See How An AZ Artist’s Effervescent Abstract Paintings Exude Vitality


Niki Woehler in a harness floats above a large blue painting on the floor of an art studio

Artist Niki Woehler commissioned Hollywood riggers to created a motorized artist for an easier large-scale painting process.

When artist Niki Woehler paints, color takes on a life of its own. She lets it misbehave, splattering, fizzing and flowing freely across her vast canvases, diverging from predictable paths into something new. Sealed in with resin, the final abstract work feels primordial, summoning the same sublime awe of vast sunset skies, ancient canyon chasms or oceans fathoms deep. “It’s this beautiful, delicate dance of learning where to guide and manipulate but also where to let go,” the painter says. “I always leave room for exploration, for surprise.”

a vignette of bottles of paint

Woehler uses a free-form approach to her acrylic, enamel and hand-mixed pigment paintings. She blends and scrapes the colors together to create nature-inspired works.

Orange-gray-and-brown abstract painting, a blue-and-white abstract triptych and a black-white-and-yellow abstract

"Because my studio is on Main Street in Old Town, people walk in and get to see the work being done," Woehler says. "It's this incredible touchpoint."
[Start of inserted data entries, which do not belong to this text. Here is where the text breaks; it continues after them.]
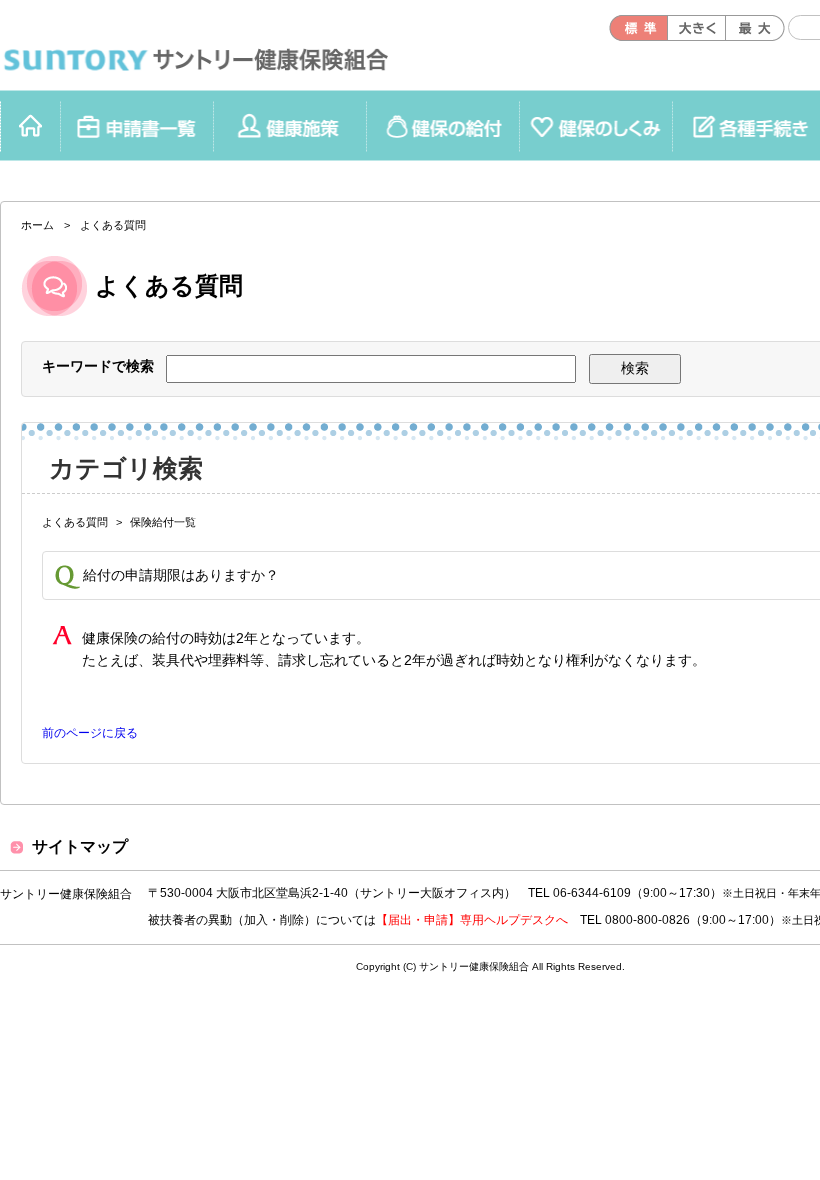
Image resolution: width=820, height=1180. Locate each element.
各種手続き (595, 125)
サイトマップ (80, 846)
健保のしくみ (289, 125)
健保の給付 (442, 125)
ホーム (30, 125)
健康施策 (136, 125)
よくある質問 (75, 522)
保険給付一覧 (163, 522)
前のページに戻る (90, 733)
a large blue-white-and-gold abstract triptych in front of a white sofa

"My process has so many layers of different transparencies to get the effect. I then put things back, scraping things off and use chemicals in some places and not in the others," the artist says of her unique approach.

a red loveseat sits in front of a large abstract painting

Cozy seating in front of one of Woehler's paintings allow viewers to relax in front of the work.
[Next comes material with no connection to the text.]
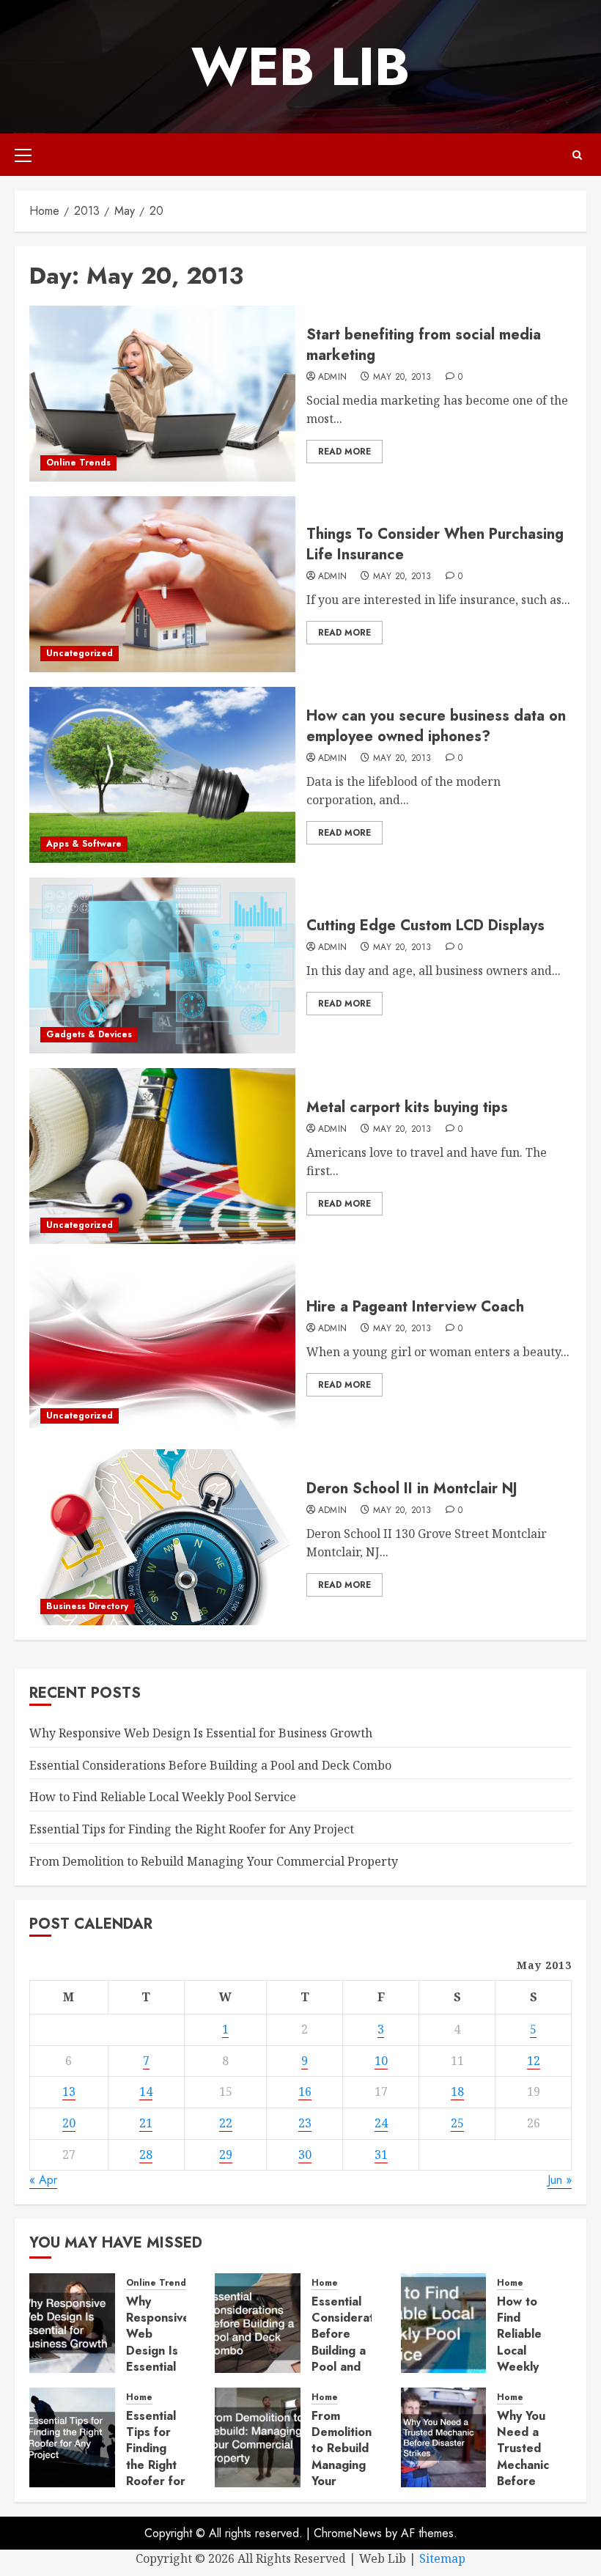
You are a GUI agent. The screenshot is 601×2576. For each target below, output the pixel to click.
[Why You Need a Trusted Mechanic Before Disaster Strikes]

a grid installation of 16 abstract, colorful paintings

Woehler is known for her resin-coated pieces, such as the installation Journey to the Soul.

Embracing the unexpected has become the theme of Woehler’s life. She painted for herself for years while running a successful boutique ad agency. But by 2012, art’s gravitational pull proved undeniable. Only painting provided “that constant stimulation I needed,” she explains. “It feels so fresh every single time. I live for that.”

Woehler begins by selecting palettes inspired by natural phenomena: from the way copper patinas in the open air to how seawater swirls with sand. She then lays her canvases on the floor, channeling waves of liquid paint around with trowels, squeegees and spatulas, letting the movement mold the shapes. For extra-large compositions, she climbs into a motorized harness designed by Hollywood riggers that descends from the ceiling. Floating above gives her greater control of the process.

The artist prefers mixing her own paints by combining loose pigments with different mediums to vary its fluidity, from loose splashes to a molten lava-like consistency. Other additives like sodium bicarbonate and denatured alcohol spark chemical reactions, injecting another layer of surprise into the process. “Whoever said watching paint dry is boring clearly hasn’t sat with me,” the artist laughs. “Because mine is always bubbling and festering.” Then comes her signature coat of glass-like resin, “which gives so much dimension,” she adds. “That’s when all the beautiful hues and textures come out.” 

These dynamic paintings are now breaking away from canvases and into a line of wallpaper, upholstery fabric and rugs. Featuring both previous work and new original compositions, the artist wants to envelop entire spaces with her colors in motion. “I love that I can paint something beautiful and turn the whole room into it,” she shares. For her, there is no greater joy in painting than drawing viewers into a shared whirlpool of sensation and wonder.